プレジデントオンライン / 2022年9月5日 18時15分

9月1日に投稿された、無断転載防止に「天安門事件」の活用を呼びかけるツイートの例。 - ツイッターより

■「天安門事件」と画像投稿サイトの意外な関係性

9月1日、Twitterでなぜか「天安門事件」がトレンドワード入りした。『八九六四』という、同事件をテーマにした著書を持つ私としては、看過できない事態である。

念のため解説すれば、天安門事件とは1989年6月4日未明に中国の北京で発生した、人民解放軍による民主化デモの武力鎮圧事件だ。当時、軍は抵抗する群衆に大量の実弾を発砲し、戦車を突っ込ませるなどした。結果、デモとは無関係なのに流れ弾が命中した一般市民も含めて、おそらく数千人(数百人~数万人まで諸説あり)が犠牲になった。

毎年、事件が起きた6月4日前後にはテレビや新聞で特集が組まれる。だが、30数年前の出来事であるため、普段は多くの日本人が忘れており、そもそも事件を知らない人も多い。それがなぜ、記念日とも無関係な9月上旬に、SNS上でバズることになったのか。

理由は、近年のインターネット上で「天安門事件」という単語が、中国からの無断転載をブロックするための“魔法の呪文”として認知されている事と関係があった。

具体的には、画像投稿サイトpixivの内容を無断でコピーしている中国系と見られるサイト『vpixiv』に業を煮やしたpixivユーザーが、自分のプロフィール欄に「天安門事件」と書き込んでみたところ、それをミラーしたvpixiv側のアカウントが公開停止になる事態が続出、ついにサイトがダウンした(とされている)ことが発端らしい。

閉鎖の直接的な原因が本当に「天安門事件」だったのかは、Twitterの中国ネット事情に詳しい界隈でも諸説が入り乱れている。ただし一般論として、あるサイト内に中国国内で政治的なタブーに抵触する表現を書き入れることで、中国からのアクセスが難しくなったり、サイトを自動的にミラーした中国国内のサイトがBAN(削除)されやすくなったりすること自体は、おおむね確かな話である。

■ネットに広まった「中国人よけのおまじない」

近年の中国で、強力なインターネット検閲体制が敷かれていることはよく知られている。中国国内では、海外サイトへのアクセスが大幅に制限されているほか、政治的に敏感な意味を持つ様々な言葉がネット上で禁句となっており、自由に検索したり、SNSでつぶやいたりできない仕組みが作られている。

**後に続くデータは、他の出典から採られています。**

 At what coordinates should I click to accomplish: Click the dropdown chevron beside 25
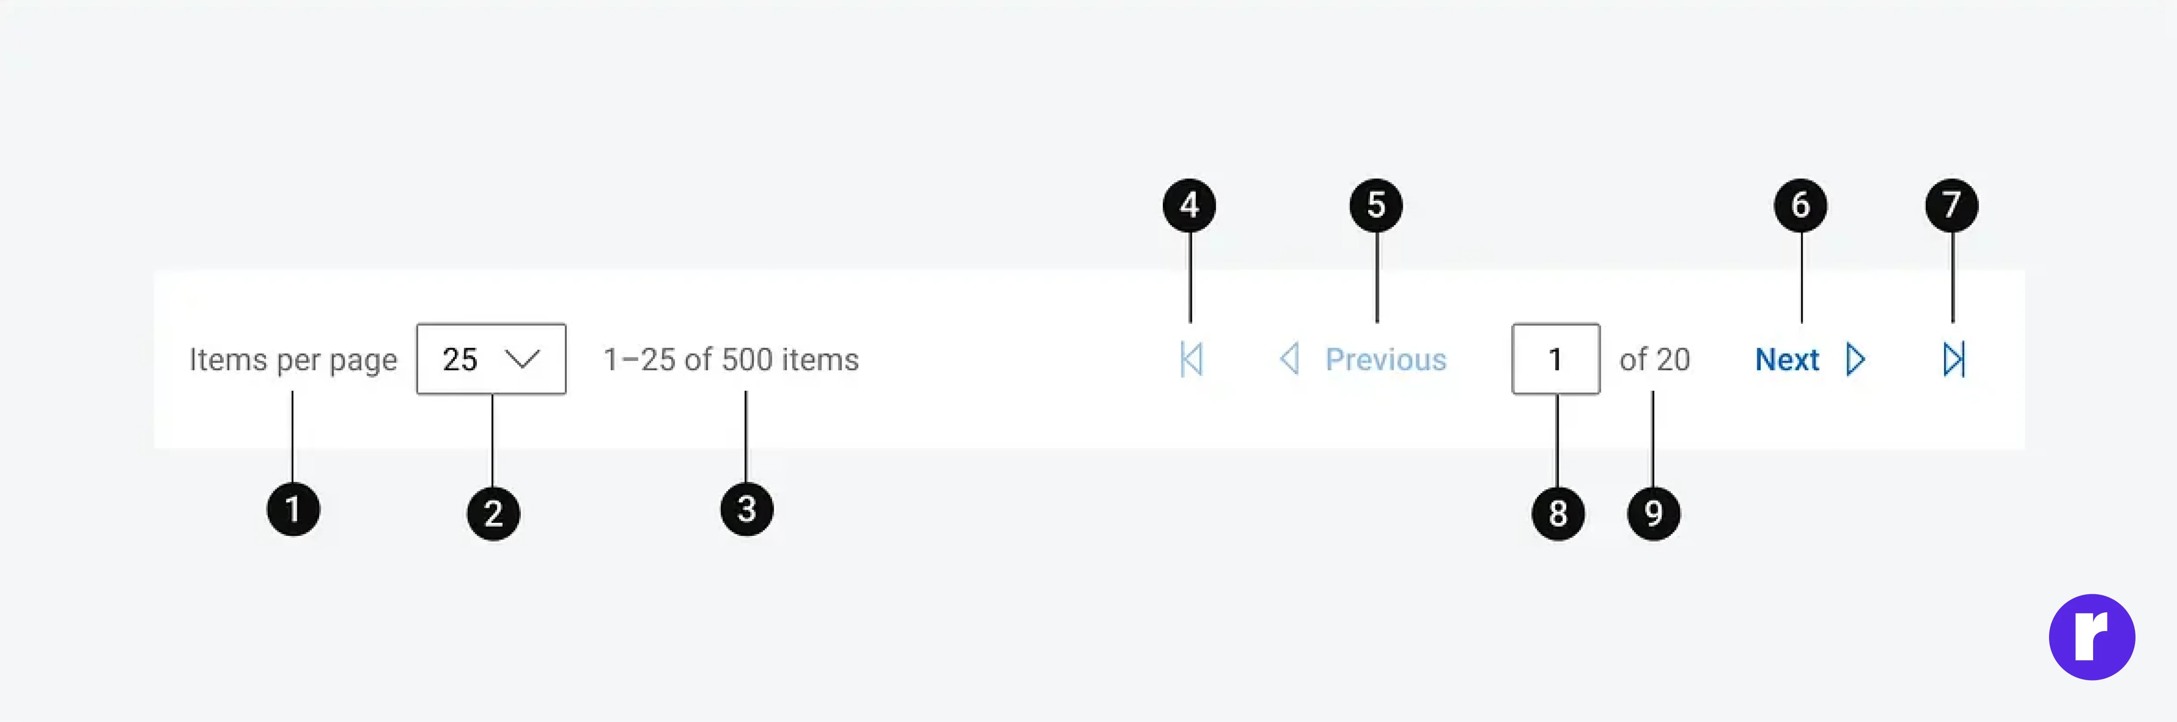coord(522,360)
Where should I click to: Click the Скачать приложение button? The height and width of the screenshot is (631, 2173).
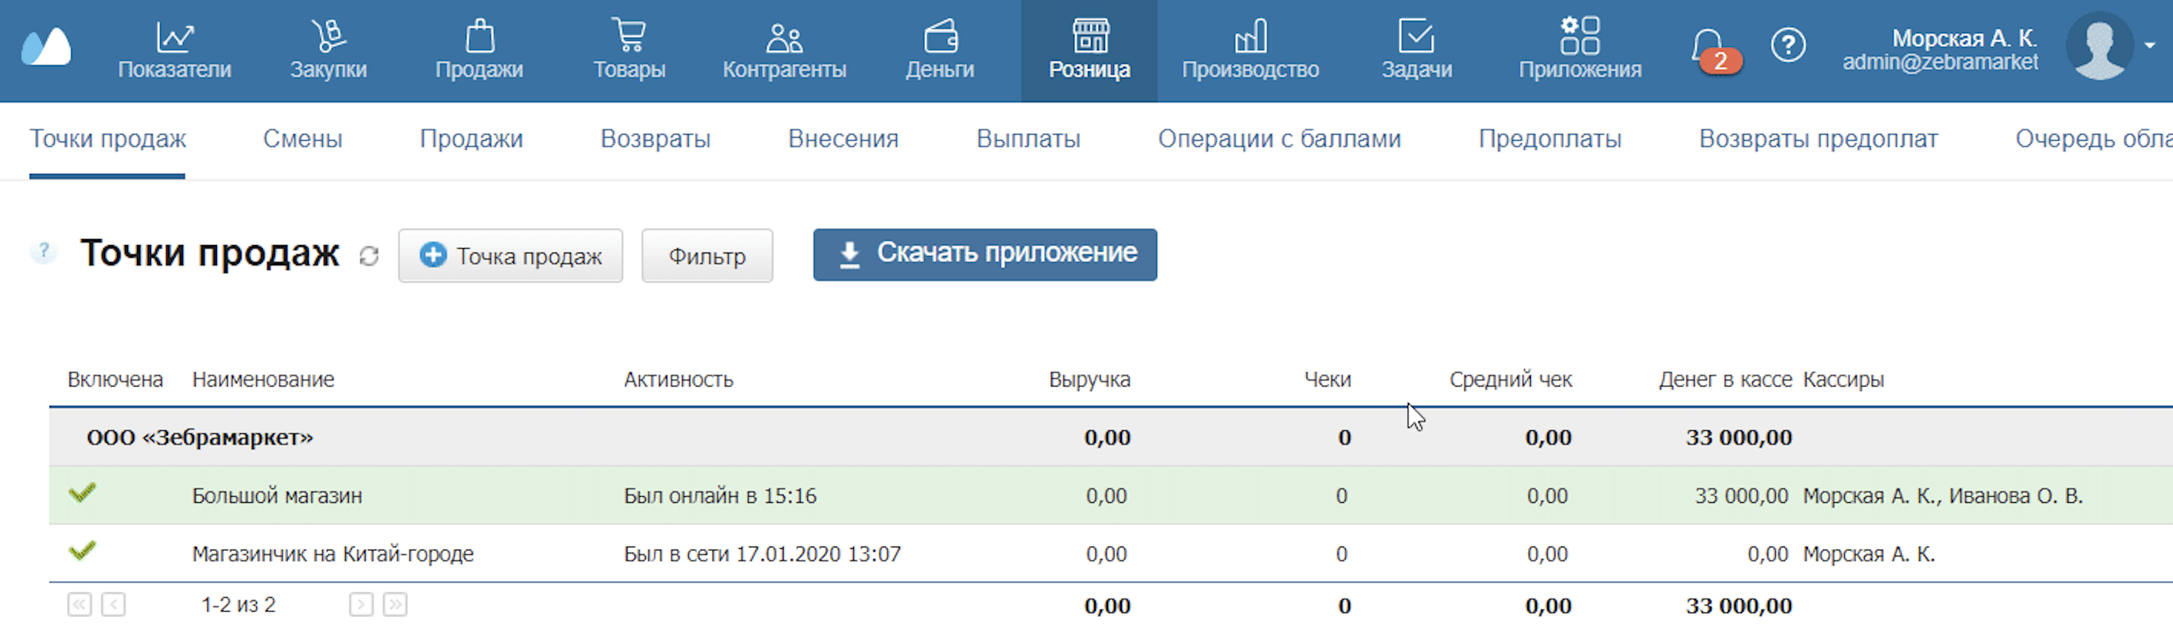(984, 254)
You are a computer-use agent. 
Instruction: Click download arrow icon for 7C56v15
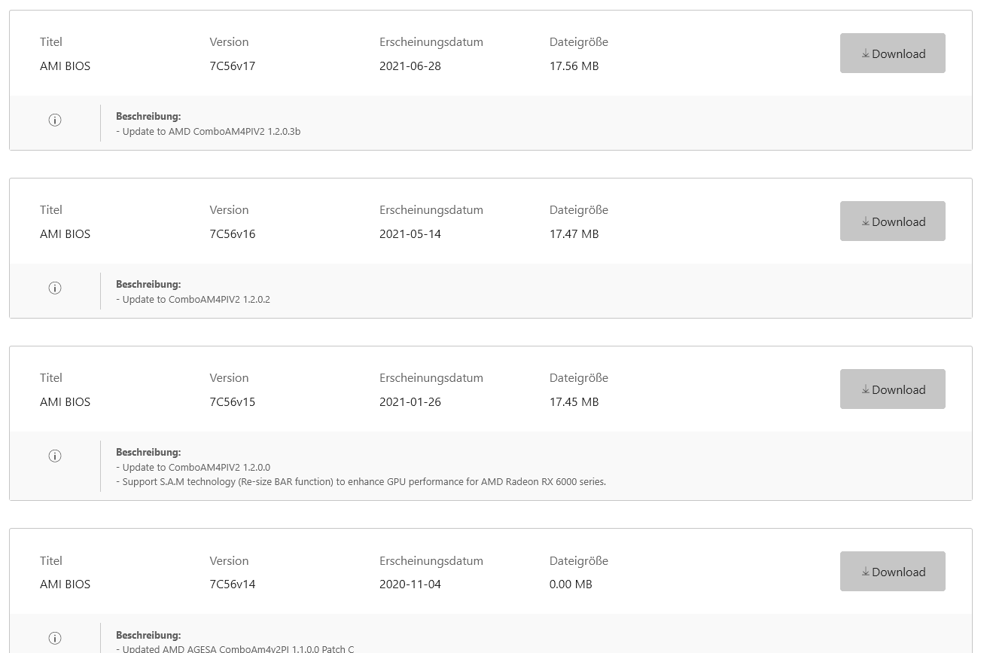pos(866,389)
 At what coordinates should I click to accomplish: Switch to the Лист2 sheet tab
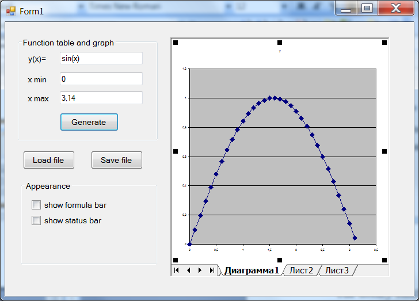pyautogui.click(x=301, y=270)
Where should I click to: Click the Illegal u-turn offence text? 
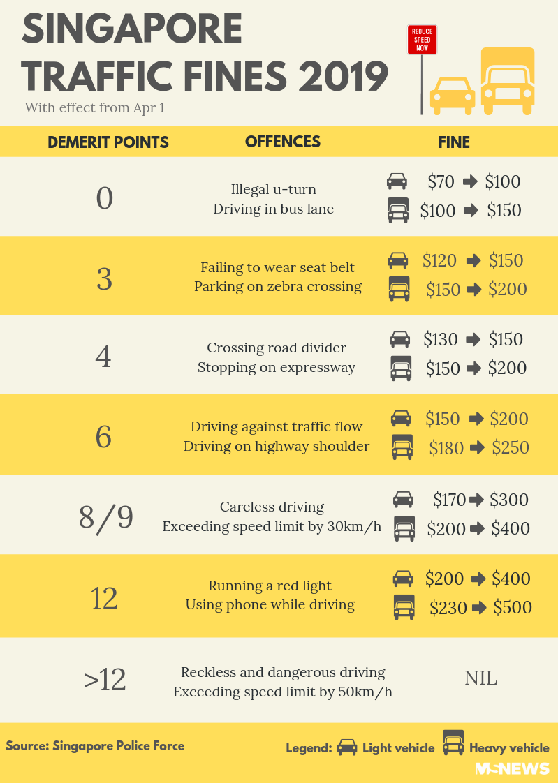click(273, 189)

詳しくは省略するが、中国のネット検閲はおそらくディープラーニングなどを活用した機械的な技術と、人力の双方でおこなわれている。年々前者の割合が上がり、その精度も向上しているようだ。現代中国史上の大きなタブーである天安門事件は、当然ながらフィルタリング対象の単語となる。

ゆえに7~8年前から、日本の同人誌・ネット絵師界隈では「天安門事件」という言葉をプロフィール欄や作品内に意図的に含めることで、無断コピーを防げるとするテクニックが知られてきた(残念な事実として、ネット上での著作権侵害行為は、中国大陸の人たちによるものがかなり多い)。

ちなみに、天安門事件が日本のネット上で奇妙な使われ方をするようになったのは、おそらくゼロ年代後半の『2ちゃんねる』あたりが発祥だ。「中国人よけのおまじない」といった表現で、ネット右翼系のコピペ爆撃がしばしばおこなわれていたのである。

2009年のコピペ。繁体字で正しい中国語が使われていることや、中国でカルト視されている気功集団「法輪功」系の単語が妙に多いことを考えると、初期には法輪功のシンパが関わって作成したのかもしれない。
『2ちゃんねる』より
2009年のコピペ。繁体字が使われていることや、中国でカルト視されている気功集団「法輪功」系の単語が妙に多いことを考えると、初期には法輪功シンパの日本人あたりが作成したのかもしれない。 - 『2ちゃんねる』より

やがて、2010年代初頭には由来がなかば忘れられ、政治的意味の薄い「魔法の呪文」として、同人・絵師界隈にも定着するようになった。2015~16年には某同人サークルが、無断転載に対抗するネタとして故意に尖閣諸島や天安門事件を作品の題名に含めたり、女の子に迫る「竿役」のおっさんを習近平や毛沢東そっくりに描くなどして話題にもなっている。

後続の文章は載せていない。